She told Lorraine about her afternoon drive, without giving half the particulars she would have done ordinarily; and when Lorraine asked her about Sunday, she only said she was perhaps going for another run with Sir Edwin. Lorraine did not press the point, because she was having a day with Alymer, and was chiefly glad that Hal was happily provided with a companion to take Dick’s place.
Then she went off to her theatre, and Hal went home, wishing the next day were Sunday.
CHAPTER XVIII
Dudley hardly knew, himself, why he spoke diffidently about his plans for Sunday, and why he did not tell Hal outright that he was taking Doris Hayward to a picnic at Marlow, given by mutual friends of his and theirs—friends of the old vigorous days, when he and Basil Hayward had gone everywhere together, and Hal had still been a boisterous schoolgirl. Perhaps he felt she might seem to have been rather unkindly left out.

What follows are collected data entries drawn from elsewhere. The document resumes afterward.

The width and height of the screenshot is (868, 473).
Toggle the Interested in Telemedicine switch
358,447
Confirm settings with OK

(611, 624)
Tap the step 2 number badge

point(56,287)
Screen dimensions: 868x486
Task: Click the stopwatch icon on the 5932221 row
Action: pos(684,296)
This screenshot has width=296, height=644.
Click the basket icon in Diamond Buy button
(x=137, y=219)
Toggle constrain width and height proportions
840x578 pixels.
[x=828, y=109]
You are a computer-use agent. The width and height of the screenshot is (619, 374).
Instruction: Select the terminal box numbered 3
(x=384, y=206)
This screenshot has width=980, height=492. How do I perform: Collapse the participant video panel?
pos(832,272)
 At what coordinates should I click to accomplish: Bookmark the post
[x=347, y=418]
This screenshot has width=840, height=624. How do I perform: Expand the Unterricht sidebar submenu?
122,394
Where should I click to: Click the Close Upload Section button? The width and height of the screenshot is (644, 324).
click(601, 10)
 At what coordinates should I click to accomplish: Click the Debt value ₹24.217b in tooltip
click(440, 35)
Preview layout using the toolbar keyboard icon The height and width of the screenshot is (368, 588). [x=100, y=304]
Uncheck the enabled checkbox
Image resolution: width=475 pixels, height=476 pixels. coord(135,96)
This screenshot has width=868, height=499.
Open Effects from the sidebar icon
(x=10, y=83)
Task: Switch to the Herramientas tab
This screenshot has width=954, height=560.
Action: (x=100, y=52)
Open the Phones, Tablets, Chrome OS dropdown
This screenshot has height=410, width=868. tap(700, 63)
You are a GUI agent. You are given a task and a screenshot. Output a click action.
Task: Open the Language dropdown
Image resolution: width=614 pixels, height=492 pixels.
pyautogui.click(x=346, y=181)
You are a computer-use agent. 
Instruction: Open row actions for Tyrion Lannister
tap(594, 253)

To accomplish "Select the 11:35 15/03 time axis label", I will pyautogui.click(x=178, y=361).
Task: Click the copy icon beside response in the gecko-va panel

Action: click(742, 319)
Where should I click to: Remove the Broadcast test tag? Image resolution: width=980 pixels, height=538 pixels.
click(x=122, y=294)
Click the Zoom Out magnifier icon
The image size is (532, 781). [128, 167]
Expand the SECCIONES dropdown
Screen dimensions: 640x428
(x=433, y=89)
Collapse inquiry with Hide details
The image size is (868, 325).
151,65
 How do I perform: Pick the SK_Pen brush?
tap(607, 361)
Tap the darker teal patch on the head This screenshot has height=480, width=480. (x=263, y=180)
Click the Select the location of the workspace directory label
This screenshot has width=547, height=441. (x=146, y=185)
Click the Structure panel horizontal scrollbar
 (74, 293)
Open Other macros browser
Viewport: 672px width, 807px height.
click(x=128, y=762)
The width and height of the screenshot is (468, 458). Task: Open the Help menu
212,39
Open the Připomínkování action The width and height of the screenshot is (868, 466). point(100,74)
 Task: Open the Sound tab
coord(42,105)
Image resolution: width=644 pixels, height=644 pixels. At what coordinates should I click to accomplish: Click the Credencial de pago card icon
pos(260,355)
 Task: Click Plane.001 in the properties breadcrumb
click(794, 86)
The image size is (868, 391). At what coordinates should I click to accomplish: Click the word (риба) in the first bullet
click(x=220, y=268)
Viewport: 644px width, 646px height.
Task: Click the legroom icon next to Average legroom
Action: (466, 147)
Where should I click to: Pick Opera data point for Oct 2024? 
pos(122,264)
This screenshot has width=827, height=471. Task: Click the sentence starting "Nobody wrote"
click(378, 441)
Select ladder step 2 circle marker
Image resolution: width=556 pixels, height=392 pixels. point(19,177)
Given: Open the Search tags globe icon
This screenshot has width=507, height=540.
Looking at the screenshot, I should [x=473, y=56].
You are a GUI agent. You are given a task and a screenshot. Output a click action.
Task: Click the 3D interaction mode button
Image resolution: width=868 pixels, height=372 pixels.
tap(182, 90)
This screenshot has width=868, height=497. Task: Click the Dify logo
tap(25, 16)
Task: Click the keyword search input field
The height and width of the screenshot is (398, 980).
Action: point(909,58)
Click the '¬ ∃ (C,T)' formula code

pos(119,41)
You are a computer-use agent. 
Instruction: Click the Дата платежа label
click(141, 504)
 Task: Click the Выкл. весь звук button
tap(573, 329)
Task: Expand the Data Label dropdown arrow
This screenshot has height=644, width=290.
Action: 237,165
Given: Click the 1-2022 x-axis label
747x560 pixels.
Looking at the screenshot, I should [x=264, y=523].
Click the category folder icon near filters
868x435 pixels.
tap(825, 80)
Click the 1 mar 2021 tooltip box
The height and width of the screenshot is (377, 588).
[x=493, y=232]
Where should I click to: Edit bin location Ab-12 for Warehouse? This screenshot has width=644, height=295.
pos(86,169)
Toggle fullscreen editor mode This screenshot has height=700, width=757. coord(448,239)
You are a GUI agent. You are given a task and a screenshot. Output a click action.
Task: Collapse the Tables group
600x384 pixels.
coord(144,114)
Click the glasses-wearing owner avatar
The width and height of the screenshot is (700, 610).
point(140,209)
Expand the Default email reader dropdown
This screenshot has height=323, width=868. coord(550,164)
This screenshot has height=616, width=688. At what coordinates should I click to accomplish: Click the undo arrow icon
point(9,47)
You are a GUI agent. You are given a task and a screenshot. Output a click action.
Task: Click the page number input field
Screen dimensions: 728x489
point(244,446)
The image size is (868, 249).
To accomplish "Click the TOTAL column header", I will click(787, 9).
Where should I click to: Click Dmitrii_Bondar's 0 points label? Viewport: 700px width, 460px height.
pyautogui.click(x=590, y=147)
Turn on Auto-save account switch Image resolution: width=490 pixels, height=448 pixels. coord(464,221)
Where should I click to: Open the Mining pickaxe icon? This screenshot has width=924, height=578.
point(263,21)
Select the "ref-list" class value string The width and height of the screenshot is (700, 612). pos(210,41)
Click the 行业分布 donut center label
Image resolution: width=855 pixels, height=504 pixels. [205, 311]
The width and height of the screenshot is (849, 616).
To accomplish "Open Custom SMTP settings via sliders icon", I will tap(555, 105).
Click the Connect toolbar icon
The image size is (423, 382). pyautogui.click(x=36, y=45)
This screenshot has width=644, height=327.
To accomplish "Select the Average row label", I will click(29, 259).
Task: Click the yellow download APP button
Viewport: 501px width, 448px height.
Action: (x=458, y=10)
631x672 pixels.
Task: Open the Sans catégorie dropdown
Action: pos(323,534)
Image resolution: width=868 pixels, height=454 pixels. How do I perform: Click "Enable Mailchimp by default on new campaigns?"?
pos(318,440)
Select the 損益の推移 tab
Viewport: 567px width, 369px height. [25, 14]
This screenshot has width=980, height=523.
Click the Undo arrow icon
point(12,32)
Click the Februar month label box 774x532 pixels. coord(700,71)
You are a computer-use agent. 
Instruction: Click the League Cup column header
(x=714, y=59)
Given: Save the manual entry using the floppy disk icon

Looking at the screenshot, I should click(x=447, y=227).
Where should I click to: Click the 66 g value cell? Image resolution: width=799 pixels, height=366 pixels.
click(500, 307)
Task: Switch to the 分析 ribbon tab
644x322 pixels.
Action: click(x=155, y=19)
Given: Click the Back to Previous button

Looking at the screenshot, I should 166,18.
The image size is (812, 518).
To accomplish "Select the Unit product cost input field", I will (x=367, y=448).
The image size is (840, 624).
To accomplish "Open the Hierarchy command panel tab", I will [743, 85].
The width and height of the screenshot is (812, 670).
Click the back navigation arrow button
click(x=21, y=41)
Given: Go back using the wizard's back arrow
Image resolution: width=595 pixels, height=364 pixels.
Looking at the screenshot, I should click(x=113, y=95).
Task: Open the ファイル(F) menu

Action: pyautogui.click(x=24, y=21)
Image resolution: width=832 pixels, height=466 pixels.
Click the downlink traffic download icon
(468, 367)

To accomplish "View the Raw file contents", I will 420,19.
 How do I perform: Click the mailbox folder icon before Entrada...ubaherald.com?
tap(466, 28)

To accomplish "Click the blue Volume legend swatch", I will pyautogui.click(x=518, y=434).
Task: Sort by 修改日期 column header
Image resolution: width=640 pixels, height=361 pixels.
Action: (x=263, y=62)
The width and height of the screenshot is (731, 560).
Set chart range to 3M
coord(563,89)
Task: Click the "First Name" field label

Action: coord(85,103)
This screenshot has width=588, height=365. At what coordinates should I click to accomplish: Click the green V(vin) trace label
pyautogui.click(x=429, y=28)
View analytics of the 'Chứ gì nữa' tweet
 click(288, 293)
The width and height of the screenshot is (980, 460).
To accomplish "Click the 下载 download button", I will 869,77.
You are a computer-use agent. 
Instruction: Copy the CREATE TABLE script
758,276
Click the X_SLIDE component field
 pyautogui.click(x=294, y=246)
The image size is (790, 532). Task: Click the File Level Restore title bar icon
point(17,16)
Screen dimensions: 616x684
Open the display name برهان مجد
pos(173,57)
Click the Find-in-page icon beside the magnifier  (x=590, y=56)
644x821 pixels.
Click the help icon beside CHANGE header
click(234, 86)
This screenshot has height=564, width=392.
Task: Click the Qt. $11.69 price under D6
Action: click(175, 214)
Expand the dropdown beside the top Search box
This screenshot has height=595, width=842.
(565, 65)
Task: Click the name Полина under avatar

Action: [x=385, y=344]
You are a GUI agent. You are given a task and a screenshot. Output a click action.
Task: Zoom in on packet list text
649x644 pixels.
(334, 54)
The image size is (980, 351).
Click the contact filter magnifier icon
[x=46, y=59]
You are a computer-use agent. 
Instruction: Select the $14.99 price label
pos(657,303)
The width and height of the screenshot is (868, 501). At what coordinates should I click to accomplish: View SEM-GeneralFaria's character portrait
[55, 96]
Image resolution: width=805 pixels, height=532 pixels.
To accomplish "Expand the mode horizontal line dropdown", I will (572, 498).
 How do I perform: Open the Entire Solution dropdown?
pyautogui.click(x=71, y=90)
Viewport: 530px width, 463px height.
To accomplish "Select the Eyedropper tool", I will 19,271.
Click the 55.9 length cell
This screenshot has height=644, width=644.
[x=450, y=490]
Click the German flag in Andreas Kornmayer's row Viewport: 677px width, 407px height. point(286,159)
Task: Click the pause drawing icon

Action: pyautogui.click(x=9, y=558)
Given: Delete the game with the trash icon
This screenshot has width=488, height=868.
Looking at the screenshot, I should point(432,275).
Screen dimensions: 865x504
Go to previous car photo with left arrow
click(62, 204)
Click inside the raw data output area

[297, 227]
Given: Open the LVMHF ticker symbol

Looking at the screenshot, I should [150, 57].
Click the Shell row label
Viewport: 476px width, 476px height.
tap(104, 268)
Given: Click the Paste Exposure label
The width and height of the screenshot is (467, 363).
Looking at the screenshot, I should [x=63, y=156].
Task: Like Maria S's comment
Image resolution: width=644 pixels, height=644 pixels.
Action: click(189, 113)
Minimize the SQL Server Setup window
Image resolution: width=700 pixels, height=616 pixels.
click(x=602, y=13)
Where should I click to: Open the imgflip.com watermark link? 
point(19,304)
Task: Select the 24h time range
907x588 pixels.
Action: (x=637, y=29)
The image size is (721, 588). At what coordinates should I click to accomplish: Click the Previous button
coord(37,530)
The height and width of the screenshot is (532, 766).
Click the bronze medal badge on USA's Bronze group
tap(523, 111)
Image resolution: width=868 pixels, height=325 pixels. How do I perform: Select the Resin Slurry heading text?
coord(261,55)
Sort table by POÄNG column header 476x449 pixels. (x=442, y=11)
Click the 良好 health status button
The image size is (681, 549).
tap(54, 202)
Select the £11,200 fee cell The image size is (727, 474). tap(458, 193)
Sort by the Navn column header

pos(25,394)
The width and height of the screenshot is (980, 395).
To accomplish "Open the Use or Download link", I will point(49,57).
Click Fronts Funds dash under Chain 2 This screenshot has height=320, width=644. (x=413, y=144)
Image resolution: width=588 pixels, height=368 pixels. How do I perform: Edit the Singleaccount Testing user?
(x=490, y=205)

As a matter of fact, an invitation to include his sister had been given; but, for reasons he hardly stopped to face, he chose not to mention it. That was after he had learnt from a visit to the little Holloway flat that nothing would persuade Ethel to leave her brother, who had been ailing more than usual of late, and Doris would accompany him alone.
It had been with a curious mixture of feelings he had heard this. Things were very pitiful up at the little flat, and though his inmost sympathy had gone out generously enough to both girls, with a perversity born of narrow insight he had reserved the deepest of it for Doris.
It seemed to him that she was so young to face such circumstances, and at such an early age to become saddened by the vicissitudes of life. In the depths of her wide blue eyes he saw unshed tears, and the little droop of her pretty mouth went straight to his heart. He wanted to gather her up in his arms, and kiss her and pet her till she was again all sunshine and smiles.
He was not unaware that Ethel probably suffered more, but her way of showing it, or perhaps hiding it, appealed to him less. Instead of that mute distress of unshed tears, her quiet eyes wore an inscrutable veil. It was as if the anguish behind the veil were something too terrible and too sacred to be looked upon by a workaday world; but Dudley only knew that a wall of reserve was between him and her trouble.
And her firm, strong mouth had no engaging droop at the corners. It was only if anything a little firmer, almost to sternness.
Dudley believed that Basil was dying at last, after his weary martyrdom, and he believed that Ethel knew it; and in some vague way it hurt him that she gave no sign, and refused to be drawn into any speech concerning his increased weakness.